Dataset entries:
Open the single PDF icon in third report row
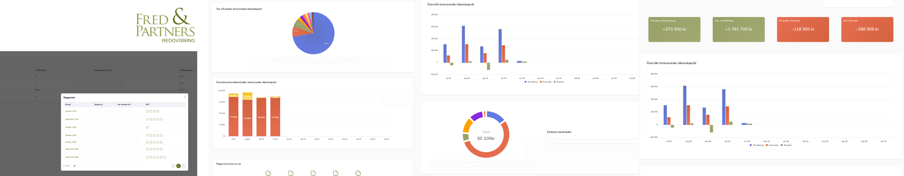 point(147,127)
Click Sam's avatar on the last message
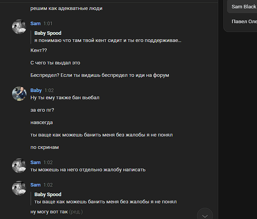Viewport: 257px width, 219px height. pos(19,188)
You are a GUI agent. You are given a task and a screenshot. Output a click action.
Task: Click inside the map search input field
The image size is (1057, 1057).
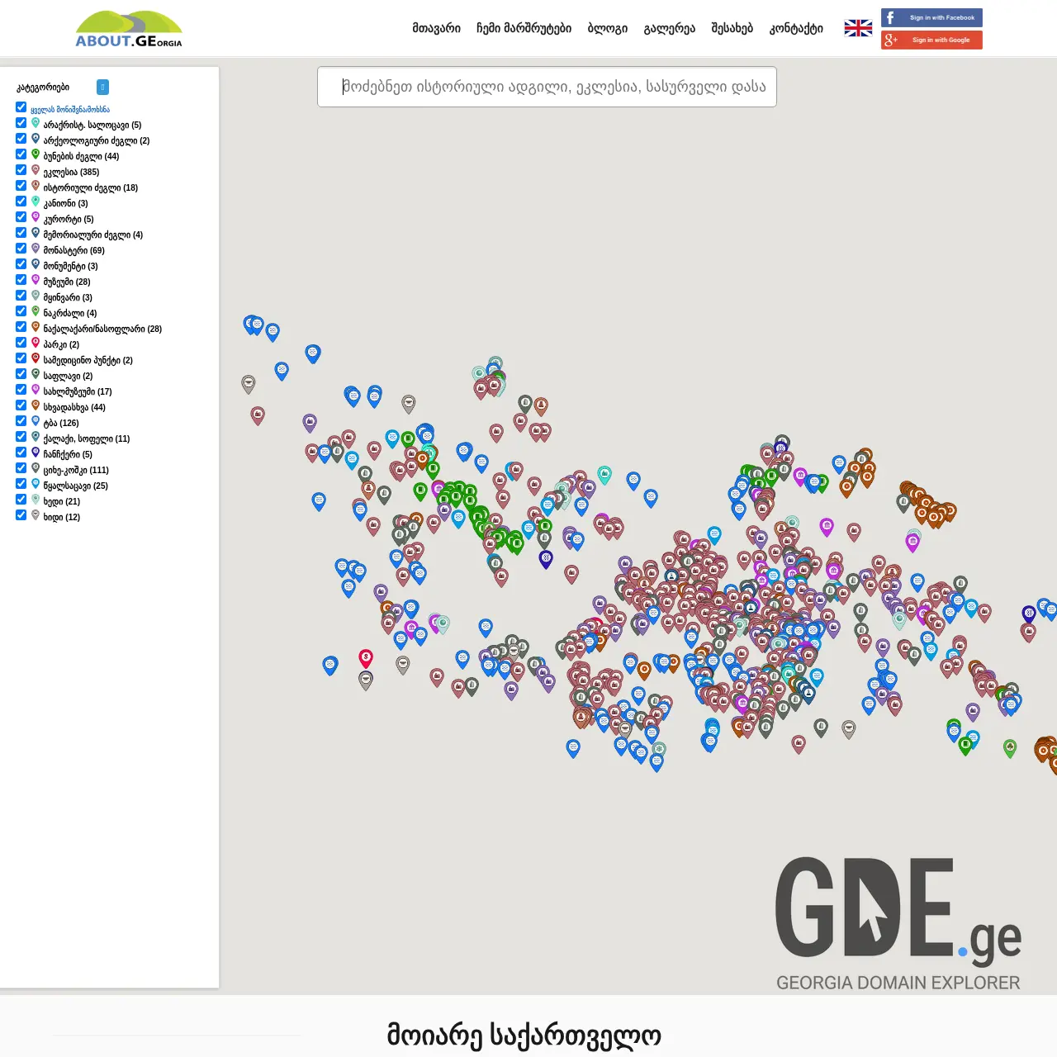(547, 87)
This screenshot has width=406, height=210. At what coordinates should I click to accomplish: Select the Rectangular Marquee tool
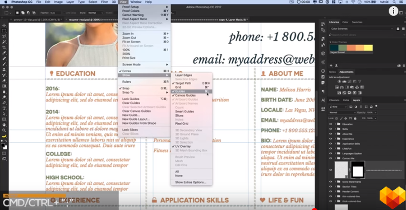click(x=4, y=30)
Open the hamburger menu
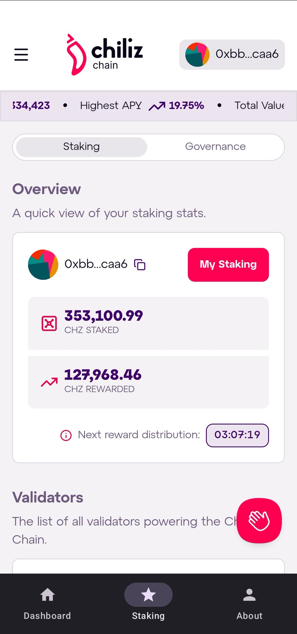This screenshot has width=297, height=634. pos(21,54)
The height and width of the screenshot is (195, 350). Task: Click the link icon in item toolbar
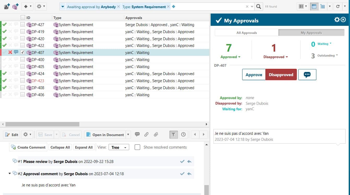(x=146, y=135)
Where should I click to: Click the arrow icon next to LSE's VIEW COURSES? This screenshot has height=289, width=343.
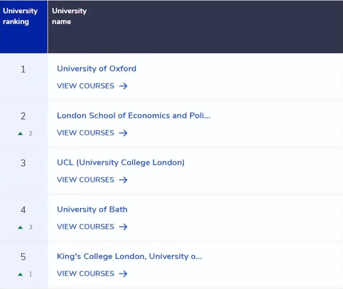[x=124, y=133]
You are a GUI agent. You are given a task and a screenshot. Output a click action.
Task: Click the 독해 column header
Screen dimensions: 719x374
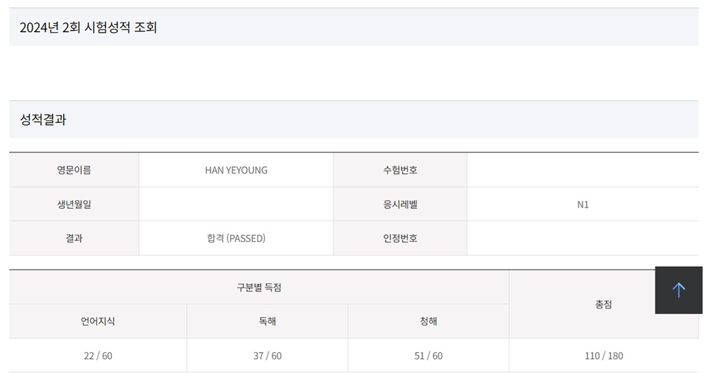pyautogui.click(x=267, y=321)
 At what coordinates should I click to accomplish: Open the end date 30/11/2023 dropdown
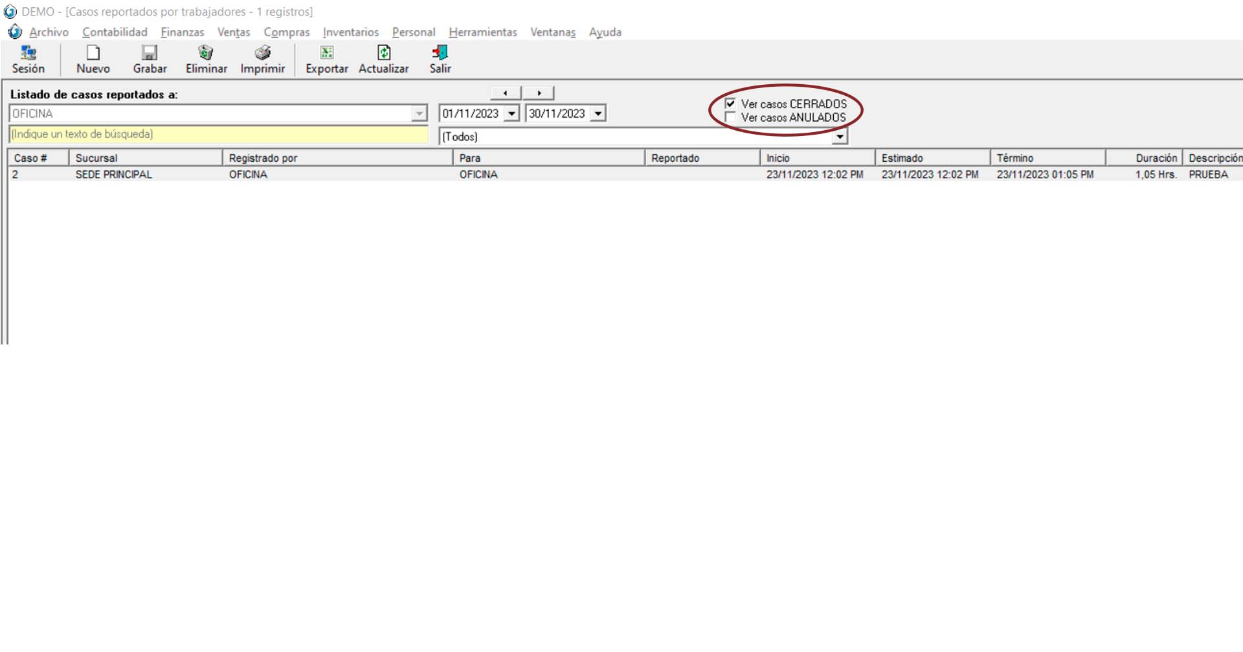point(598,114)
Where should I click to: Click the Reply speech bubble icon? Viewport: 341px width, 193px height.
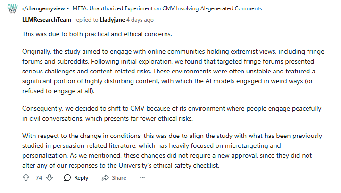(67, 178)
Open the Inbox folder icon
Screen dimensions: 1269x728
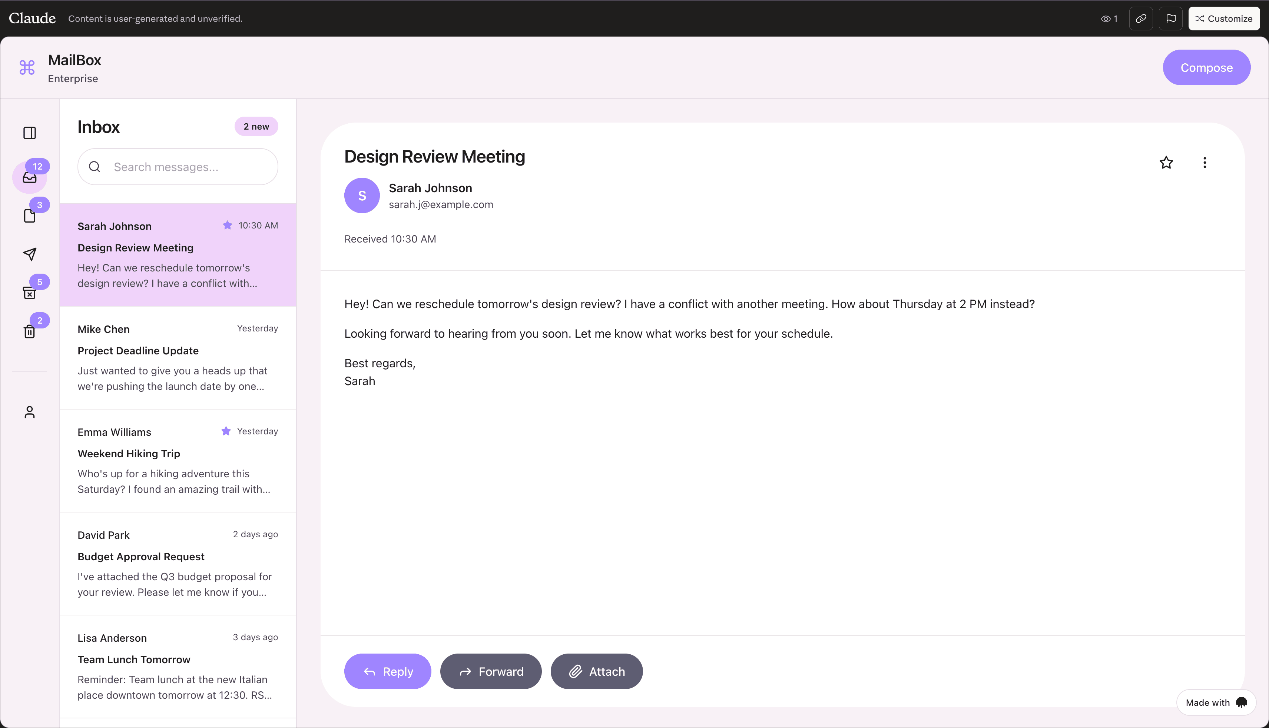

> **Exercise**:
Copy out all of the data above verbatim, omitting the pictures.

> **Solution for this exercise**:
Open the single PDF icon in third report row
 point(147,127)
Click Sam's avatar on the last message
Viewport: 257px width, 219px height. pos(19,188)
You are a GUI agent. You are given a task and a screenshot. Output a click action.
Task: Click inside the map search input field
The image size is (1057, 1057).
(547, 87)
This screenshot has width=406, height=210. At what coordinates should I click to accomplish: Select the Rectangular Marquee tool
click(x=4, y=30)
Open the hamburger menu
This screenshot has width=297, height=634. pos(21,54)
The height and width of the screenshot is (195, 350). Task: Click the link icon in item toolbar
(x=146, y=135)
Where should I click to: Click the arrow icon next to LSE's VIEW COURSES? This screenshot has height=289, width=343.
[x=124, y=133]
You are a GUI agent. You are given a task and a screenshot. Output a click action.
Task: Click the 독해 column header
Screen dimensions: 719x374
pyautogui.click(x=267, y=321)
 At what coordinates should I click to accomplish: Open the end date 30/11/2023 dropdown
point(598,114)
Where should I click to: Click the Reply speech bubble icon? Viewport: 341px width, 193px height.
(67, 178)
Open the Inbox folder icon
Screen dimensions: 1269x728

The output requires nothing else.